Below Janos Sr.’s name it says “noszlopi szül.” With a bit of practice, we learn that születés and variations of this word, with the root szül, mean birth, or born. An –i after a location is an adjective suffix. As we would add -n to America to create the word American, -i has been added to indicate Janos was born in the village of Noszlop. Similarly, Katalin Torma has the words “márkói sz” below her name (szül further abbreviated to sz.), indicating she was born in the village of Márkó.
I’m going to take a step back and mention that I did scroll through the records from 1889 through 1893 to make sure there weren’t any other Janos Horvats born on a similar birth date. There were none. If any of the details do not match up (like Janos’ birth being off by 1 year), it is important to take extra steps like this to be sure we’re following the correct person.
As for Janos’ parents’ birth villages Nozslop and Márkó, these are some of the extremely useful details that can be found by viewing the actual records rather than just taking info from an indexed report. Please don’t be that guy who takes indexed records from Ancestry.com hints and puts them into his tree. Always, always check the original source, if possible.
But wait — Now we have to find Nozslop and Márkó. We know they are in the same Megye, or County (otherwise, that would usually be noted on the birth record), but where exactly?
To answer that question, I now introduce one of my favorite sites: Mapire.

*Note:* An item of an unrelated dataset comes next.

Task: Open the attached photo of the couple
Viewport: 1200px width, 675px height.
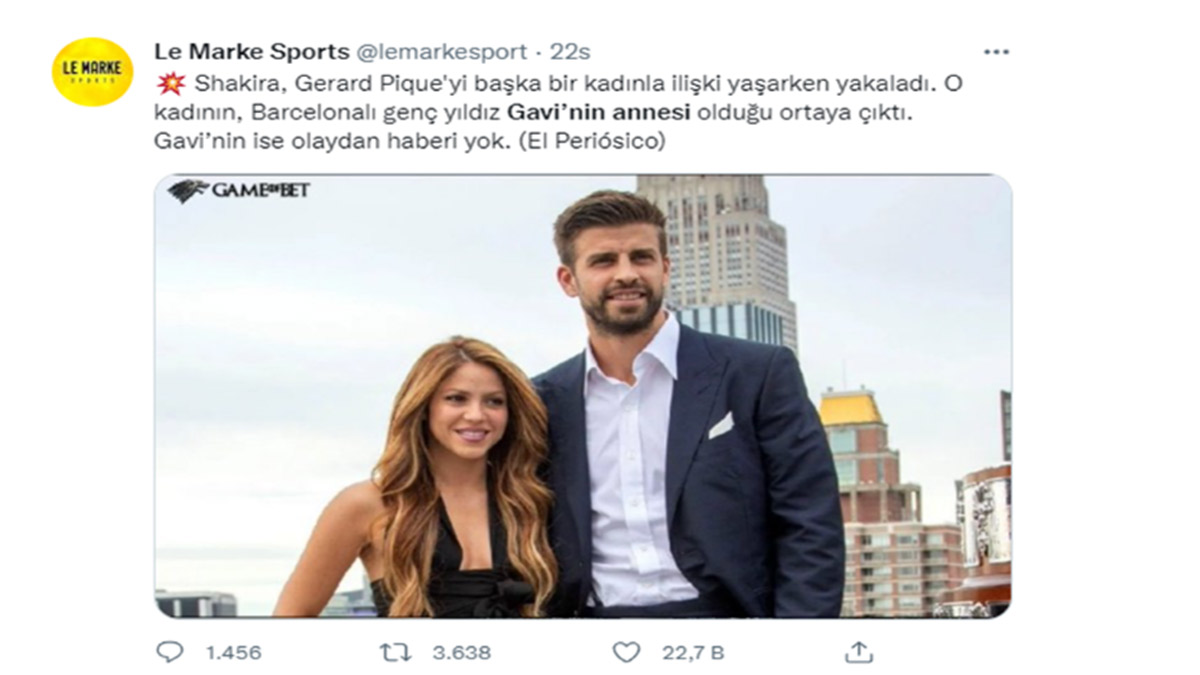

Mapire enables the user to navigate historical maps of the Habsburg empire using state-of-the art technologies including Google Maps, Google Earth and OpenStreetMap. The main goal is to create an international collaboration to make this content available to the world in a common interface using latest GIS features.2
From the home page, there is a list of several map formats. I usually choose the very last one, Cadastral maps (XIX. century). Enter a location into the search box. I’ll try Bakonyszentkiraly (Mapire has a fuzzy lookup that accepts accented or non-accented letters interchangeably).

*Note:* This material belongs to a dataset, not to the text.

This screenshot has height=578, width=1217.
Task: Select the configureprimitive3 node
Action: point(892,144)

Above is the image using the cadastral map view. What is a cadastral map? This site explains it a lot better than I can.
Below is the same location, as it looks today, without any of the fancy historical map layers.
And right next to the blue dot it says Bakonyszentkirály. Yes, we could have skipped searching the village lists and gone right to the map, but the map won’t tell us the parish location. Mapire is fantastic, but it wouldn’t have brought us to Csesznek. It will, however, show us where Nozslop and Márkó are.
Often, the parents’ birthplace will be fairly close to where their children are born. Janos’ parents are unusual in that they were not born near each other or near the birthplace of their son. Once I find the villages in the cadastral view, I switch back to the standard view to show the distances.
Each of Janos’ parents was born more than 25km from where Janos was born.
The next step would be to follow Janos’ parents back to their home villages, but we need to locate their marriage record first. Usually, the spouses’ ages and the names of their parents will be listed. Also, Janos’ birth record was pretty simple and easy to read, but many are not. In situations where birth records include a sentence or two in the notes section, it’s good to know how to translate some commonly-used words (a topic I’ll be covering in my next post).
Oh and in case you were wondering, my friend Michelle and I both took DNA tests and we do share some small bits of identical DNA, but not enough for our grandfathers to have been closely related.
The villages of Noszlop and Márkó are each about 85km from the birthplace of my great-grandfather. That’s nearly the distance from NYC to Princeton, NJ, or the distance from Milwaukee to Sheboyan, WI. It doesn’t seem far, but before railways, streetcars, and other forms of industrialized transportation, 85 km was quite a trek. Maybe one day, I’ll figure out our common ancestor, but it’s probably going to be someone who was born in the early 1700s.